Lifecycle中的LifecycleCoroutineScop
这个类需要引入:androidx.lifecycle:lifecycle-runtime-ktx: lastest version
截至本文章发布,我找到的最新版本lastest version: 2.3.0-alpha03
</br>
源码:
/**
* [CoroutineScope] tied to this [LifecycleOwner]'s [Lifecycle].
*
* This scope will be cancelled when the [Lifecycle] is destroyed.
*
* This scope is bound to
* [Dispatchers.Main.immediate][kotlinx.coroutines.MainCoroutineDispatcher.immediate].
*/
val LifecycleOwner.lifecycleScope: LifecycleCoroutineScope
get() = lifecycle.coroutineScope
/**
* [CoroutineScope] tied to this [Lifecycle].
*
* This scope will be cancelled when the [Lifecycle] is destroyed.
*
* This scope is bound to
* [Dispatchers.Main.immediate][kotlinx.coroutines.MainCoroutineDispatcher.immediate]
*/
val Lifecycle.coroutineScope: LifecycleCoroutineScope
get() {
while (true) {
val existing = mInternalScopeRef.get() as LifecycleCoroutineScopeImpl?
if (existing != null) {
return existing
}
val newScope = LifecycleCoroutineScopeImpl(
this,
SupervisorJob() + Dispatchers.Main.immediate
)
if (mInternalScopeRef.compareAndSet(null, newScope)) {
newScope.register()
return newScope
}
}
}
先不看代码,我们看一下那个注释,看到熟悉的CoroutineScope 对~!协程
ViewModel那边也有一个,有兴趣的同学可以去看看。再看看LifecycleCoroutineScope这个类:
/**
* [CoroutineScope] tied to a [Lifecycle] and
* [Dispatchers.Main.immediate][kotlinx.coroutines.MainCoroutineDispatcher.immediate]
*
* This scope will be cancelled when the [Lifecycle] is destroyed.
*
* This scope provides specialised versions of `launch`: [launchWhenCreated], [launchWhenStarted],
* [launchWhenResumed]
*/
abstract class LifecycleCoroutineScope internal constructor() : CoroutineScope {
internal abstract val lifecycle: Lifecycle
/**
* Launches and runs the given block when the [Lifecycle] controlling this
* [LifecycleCoroutineScope] is at least in [Lifecycle.State.CREATED] state.
*
* The returned [Job] will be cancelled when the [Lifecycle] is destroyed.

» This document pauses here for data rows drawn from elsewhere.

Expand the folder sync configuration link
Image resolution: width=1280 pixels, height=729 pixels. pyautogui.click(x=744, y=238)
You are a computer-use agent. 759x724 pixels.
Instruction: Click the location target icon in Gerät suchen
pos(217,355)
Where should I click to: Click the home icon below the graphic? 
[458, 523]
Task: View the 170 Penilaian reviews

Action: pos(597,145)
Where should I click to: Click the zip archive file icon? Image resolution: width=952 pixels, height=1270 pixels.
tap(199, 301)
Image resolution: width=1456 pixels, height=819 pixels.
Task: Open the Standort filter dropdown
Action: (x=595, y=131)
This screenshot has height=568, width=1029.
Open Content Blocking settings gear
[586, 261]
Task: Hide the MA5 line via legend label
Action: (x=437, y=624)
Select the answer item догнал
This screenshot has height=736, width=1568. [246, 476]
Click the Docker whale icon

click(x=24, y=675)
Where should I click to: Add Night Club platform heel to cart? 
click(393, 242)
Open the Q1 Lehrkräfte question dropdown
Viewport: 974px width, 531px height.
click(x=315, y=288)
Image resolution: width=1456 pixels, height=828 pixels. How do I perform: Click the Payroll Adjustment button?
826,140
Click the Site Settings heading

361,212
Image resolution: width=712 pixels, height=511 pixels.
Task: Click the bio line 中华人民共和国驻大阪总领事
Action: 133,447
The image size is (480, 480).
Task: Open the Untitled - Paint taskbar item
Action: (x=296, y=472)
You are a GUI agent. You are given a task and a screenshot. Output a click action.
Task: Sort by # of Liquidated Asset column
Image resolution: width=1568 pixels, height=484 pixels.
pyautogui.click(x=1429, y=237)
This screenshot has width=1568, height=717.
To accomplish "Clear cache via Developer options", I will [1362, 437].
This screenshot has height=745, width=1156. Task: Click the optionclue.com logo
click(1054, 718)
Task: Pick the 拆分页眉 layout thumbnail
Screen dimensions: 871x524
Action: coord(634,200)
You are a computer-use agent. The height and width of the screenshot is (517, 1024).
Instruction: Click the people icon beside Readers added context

* @see Lifecycle.whenCreated
* @see Lifecycle.coroutineScope
*/
fun launchWhenCreated(block: suspend CoroutineScope.() -> Unit): Job = launch {
lifecycle.whenCreated(block)
}
/**
* Launches and runs the given block when the [Lifecycle] controlling this
* [LifecycleCoroutineScope] is at least in [Lifecycle.State.STARTED] state.
*
* The returned [Job] will be cancelled when the [Lifecycle] is destroyed.
* @see Lifecycle.whenStarted
* @see Lifecycle.coroutineScope
*/
fun launchWhenStarted(block: suspend CoroutineScope.() -> Unit): Job = launch {
lifecycle.whenStarted(block)
}
/**
* Launches and runs the given block when the [Lifecycle] controlling this
* [LifecycleCoroutineScope] is at least in [Lifecycle.State.RESUMED] state.
*
* The returned [Job] will be cancelled when the [Lifecycle] is destroyed.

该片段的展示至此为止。